Diel movement patterns of the Hawaiian stingray, Dasyatis lata: Implications for ecological interactions between sympatric elasmobranch species
Date of Original Version
The Hawaiian stingray, Dasyatis lata, is a common benthic elasmobranch in nearshore Hawaiian waters. Acoustic telemetry was used to track the movements of seven rays in Kaneohe Bay, Oahu, Hawaii. Rays were tracked continuously over 31-74 h periods. Geographical movements were analyzed to determine space utilization and rate of movement. Rays were found to utilize significantly larger activity spaces at night (0.83 ± 0.70 km2) (mean ± SD) than during the day (0.12 ± 0.15 km2). Mean total activity space for rays tracked was 1.32 ± 0.75 km2. Rates of movement were also significantly higher at night (0.34 ± 0.30 km h-1) than during the day (0.15 ± 0.22 km h-1).
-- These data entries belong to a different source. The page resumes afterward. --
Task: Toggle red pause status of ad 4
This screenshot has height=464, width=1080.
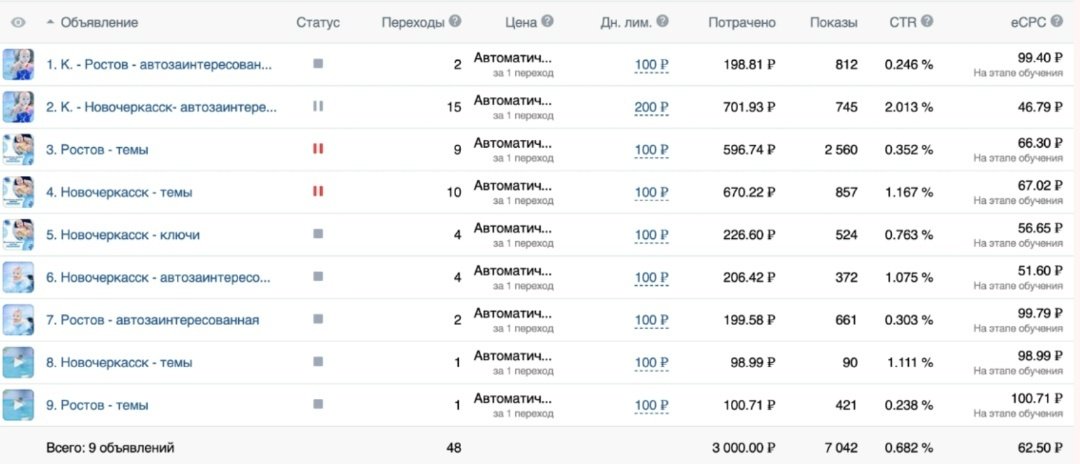Action: (x=318, y=191)
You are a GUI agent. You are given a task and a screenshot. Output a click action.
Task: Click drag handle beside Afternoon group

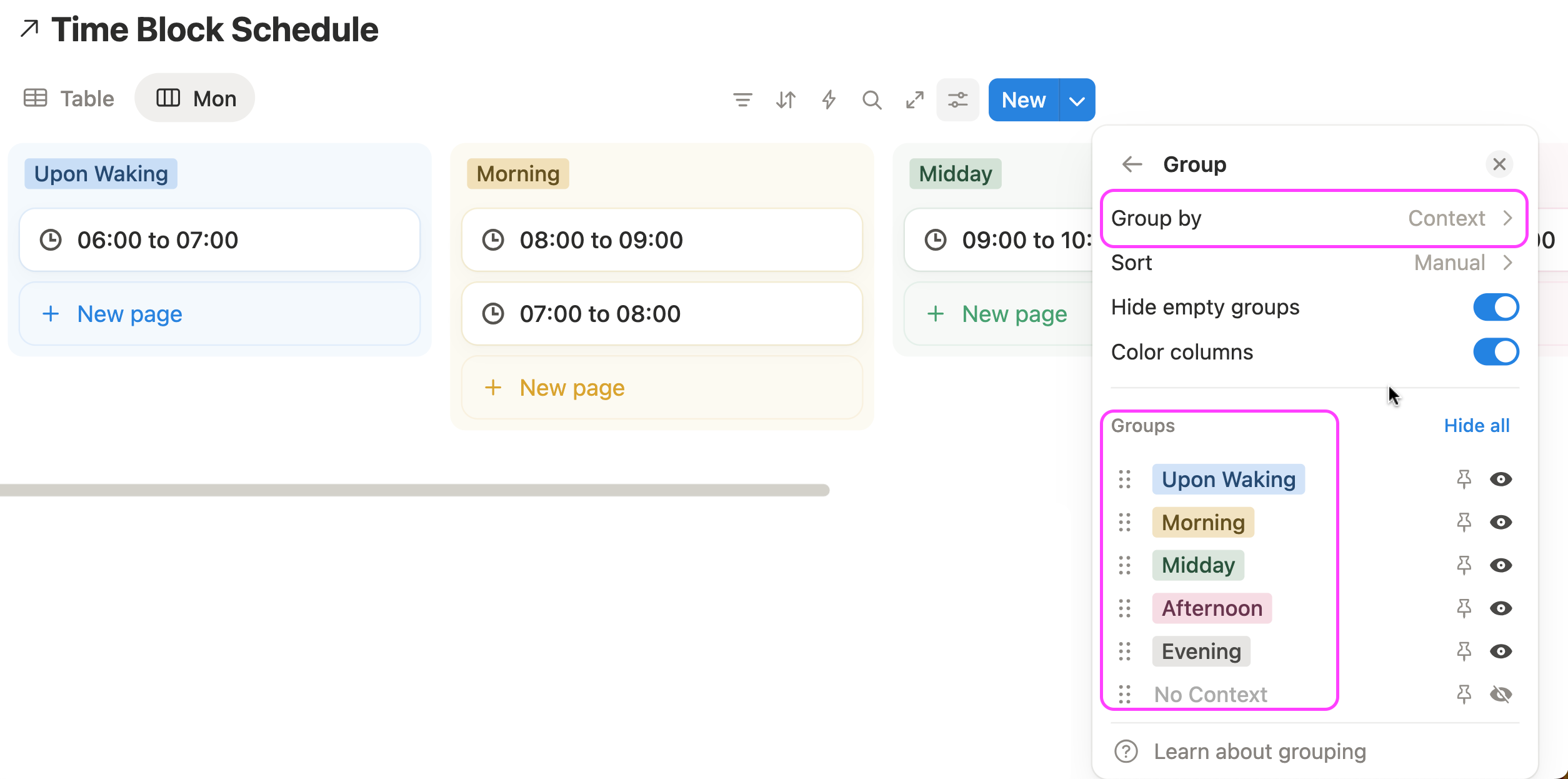[1124, 608]
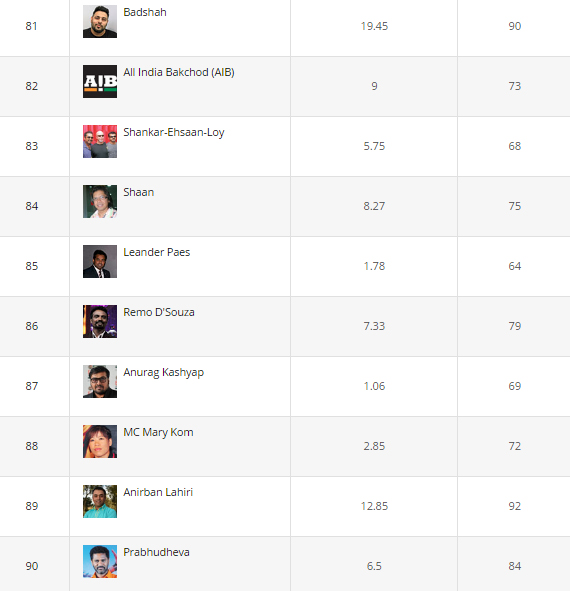Open Badshah's profile photo thumbnail

(100, 21)
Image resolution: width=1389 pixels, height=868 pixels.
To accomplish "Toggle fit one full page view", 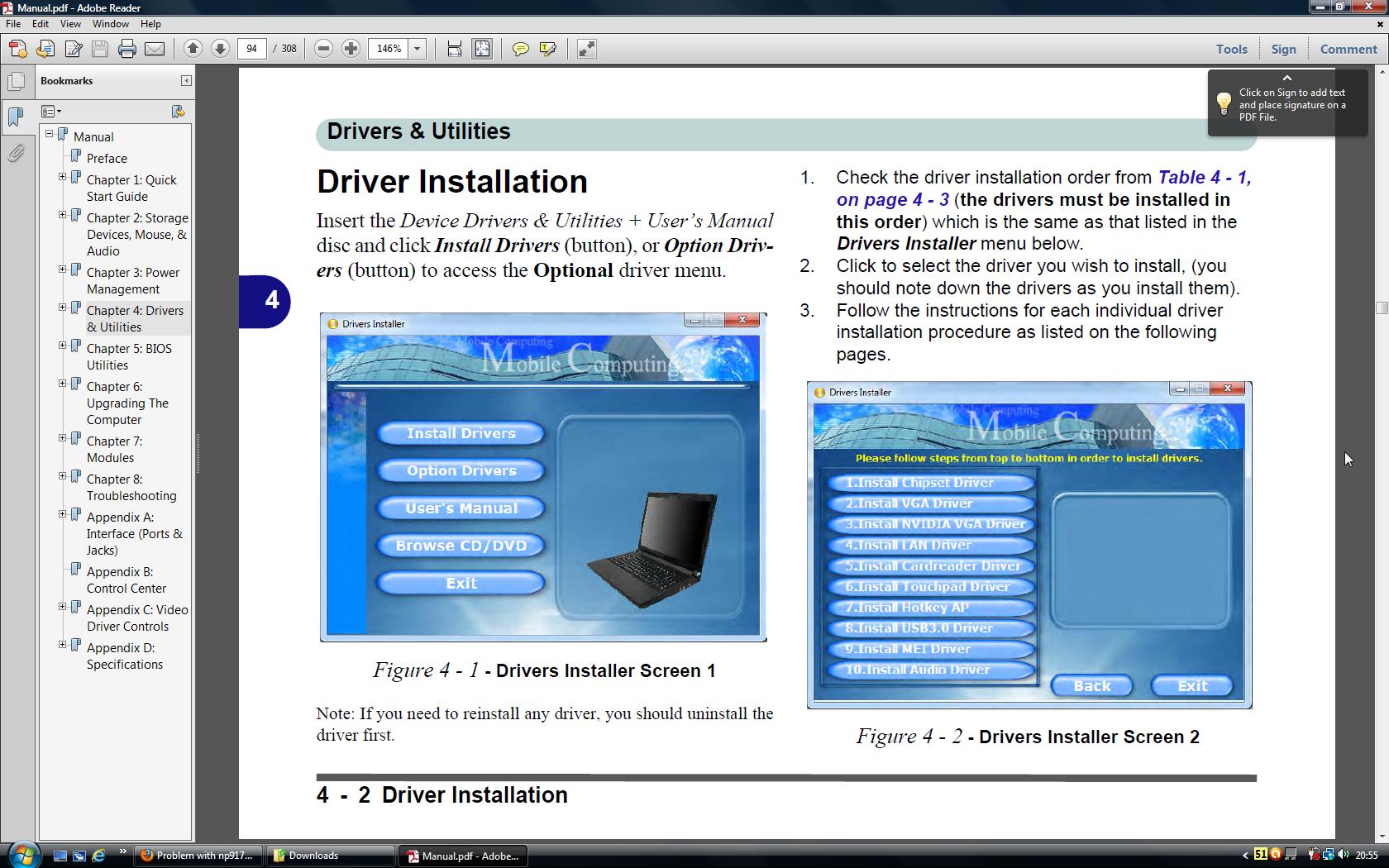I will pos(482,49).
Average straight-line swimming speed was 0.64 ± 0.16 km h-1, with a maximum observed swimming speed of 1.9 km h-1. Tidal stage had no effect on rate of movement. Comparison with previously published data on juvenile scalloped hammerhead sharks, Sphyrna lewini, in Kaneohe Bay revealed a high degree of overlap in habitat use and time of activity, suggesting possible ecological interactions between these two species.
Cartamil, D. P., J. J. Vaudo, C. G. Lowe, B. M. Wetherbee, and K. N. Holland. "Diel movement patterns of the Hawaiian stingray, Dasyatis lata: Implications for ecological interactions between sympatric elasmobranch species." Marine Biology 142, 5 (2003): 841-847. doi:10.1007/s00227-003-1014-y.